Renowned sports facility architects Rossetti of Southfield, Mich., designed the 380,000-sq-ft, horseshoe-shaped, soccer-specific stadium, which sits on a 12.5-acre site near the Passaic River. Three sides of the building and a lower bowl on the fourth side contain approximately 25,000 seats. The west-facing, long side of the building features 30 luxury suites, a 100-seat press box and support space.
“[The stadium has] a very distinct look,” says Jan Szupinski, lead designer with Rossetti. “The building is compact and was part of a desire to create an intimate and close space to enhance the game experience. Vistas are limited and focused on action on the field.”
Hunter Roberts mobilized in December 2007 and began pile driving in January 2008, before final design documents were completed.
More than 3,000, 40-ft to 50-ft long timber piles, driven to a hard till, support the stadium.

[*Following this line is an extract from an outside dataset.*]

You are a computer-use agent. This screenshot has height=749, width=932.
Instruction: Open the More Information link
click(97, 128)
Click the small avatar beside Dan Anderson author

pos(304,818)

“For the loads that had to be supported, the soils were too soft,” says Glenn Kustera, an associate principal with the structural engineering firm Paulus, Sokolowski and Sartor (PS&S) of Warren, N.J., about the choice of using timber pines. Without them, “there would have been too much settlement.”
The front row sits within 21 feet of the touchlines. All seats enjoy good sightlines. Diagonal steel beams support the precast concrete structure onto which the lower-bowl seats are mounted.
“The upper bowl is aluminum, which is supported by a galvanized secondary steel structural system,” Waldron says. “It is supported by rakers, which run off of the primary structural-steel truss system.”
A structural-steel frame, with trusses spaced 32-ft apart, and additional steel hold a Teflon-coated fabric that forms a roof, cantilevering out 120 feet over the seating bowl. Barbera considered that the most challenging aspect of construction and says it required “an abundance of coordination.”
“Erecting that structure was tricky,” adds Bob Waldron, project executive with Hunter Roberts. “Forty-two trusses start at the ground and make their way up, then curve over the seating area.”
The design team minimized the weight of the roof, so the steel structure could be less substantial yet still withstand necessary wind loads.
“The shape of the stadium is why the steel was so important to the project,” Kustera says. “We had to figure...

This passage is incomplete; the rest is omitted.